BRIEF DESCRIPTION OF DRAWINGS
[0009]
FIG. 1 is a pattern diagram illustrating a change in a frequency band containing a
voice signal in a case where a communication method of the voice signal is switched,
during a call, from a communication method in which the frequency band containing
the voice signal is relatively wide to a communication method in which the frequency
band containing the voice signal is relatively narrow;
FIG. 2 is a schematic configuration diagram of a voice switching device according
to an embodiment;
FIG. 3 is a schematic configuration diagram of a processing unit;
FIG. 4 is an operation flowchart of degree-of-noise-similarity calculation processing;
FIG. 5 is a diagram illustrating an example of a sub frequency band used for calculating
the degree of noise similarity in a case where a power spectrum of a second voice
signal is not flat;
FIG. 6 is a diagram illustrating a relationship between the degree of noise similarity
and an updating coefficient;
FIG. 7 is a diagram illustrating a relationship between a frequency and a coefficient
η(t);
FIG. 8 is a pattern diagram illustrating voice signals output before and after a communication
method of a voice signal is switched;
FIG. 9 is an operation flowchart of voice switching processing; and
FIG. 10 is a schematic configuration diagram of a processing unit according to an
example of a modification.
DESCRIPTION OF EMBODIMENTS
[0010] Hereinafter, a voice switching device will be described with reference to drawings.

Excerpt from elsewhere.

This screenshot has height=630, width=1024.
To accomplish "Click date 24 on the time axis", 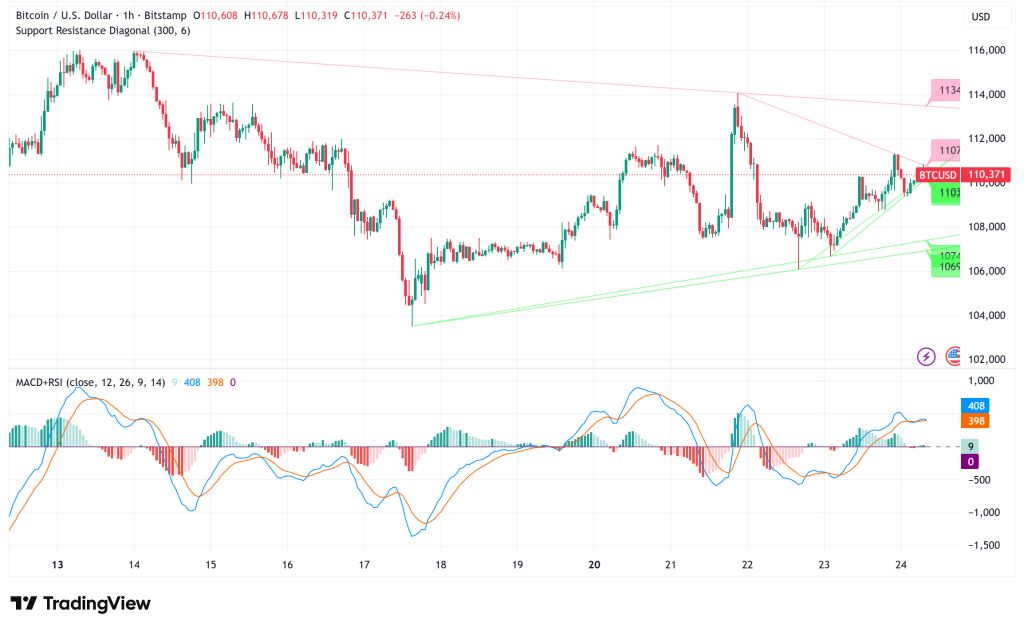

FIG. 1 is a pattern diagram illustrating a change in a frequency band containing a
voice signal in a case where a communication method of the voice signal is switched,
during a call, from a communication method in which the frequency band containing
the voice signal is relatively wide to a communication method in which the frequency
band containing the voice signal is relatively narrow.
[0011] In FIG. 1, a horizontal axis indicates time and a vertical axis indicates a frequency.
A voice signal 101 indicates a voice signal in a case of using a first communication
method (for example, the VoLTE) in which the transmission band of the voice signal
is relatively wide. On the other hand, a voice signal 102 indicates a voice signal
in a case of using a second communication method (for example, the 3G) in which the
transmission band of the voice signal is relatively narrow. The voice signal 101 includes
a high-frequency band component, compared with the voice signal 102. Therefore, when
an applied communication method is switched, during a call, from the first communication
method from the second communication method, a user during the call feels that a high-frequency
band component 103, included in the voice signal 101 and not included in the voice
signal 102, is missing. In addition, in association with switching processing of the
communication method, between termination of regeneration of the voice signal 101
and starting of regeneration of the voice signal 102, a voiceless time period 104
during which no voice signal is received occurs. Such lack of a partial frequency
band component or such existence of the voiceless time period causes the user to have
a feeling of uncomfortable toward a regenerated received voice.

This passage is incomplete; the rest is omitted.